* _BRIEF_: Reproduce the following material verbatim, preserving every line in its original order.

* _INFORMATION SUPPLIED_:
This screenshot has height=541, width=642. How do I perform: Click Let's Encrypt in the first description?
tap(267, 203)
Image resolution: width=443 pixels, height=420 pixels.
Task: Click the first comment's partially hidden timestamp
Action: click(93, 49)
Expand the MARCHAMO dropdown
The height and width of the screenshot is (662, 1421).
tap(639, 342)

* _ANSWER FOR THIS EXERCISE_:
This screenshot has height=541, width=642. How do I perform: Click Let's Encrypt in the first description?
tap(267, 203)
Image resolution: width=443 pixels, height=420 pixels.
Task: Click the first comment's partially hidden timestamp
Action: click(93, 49)
Expand the MARCHAMO dropdown
The height and width of the screenshot is (662, 1421).
tap(639, 342)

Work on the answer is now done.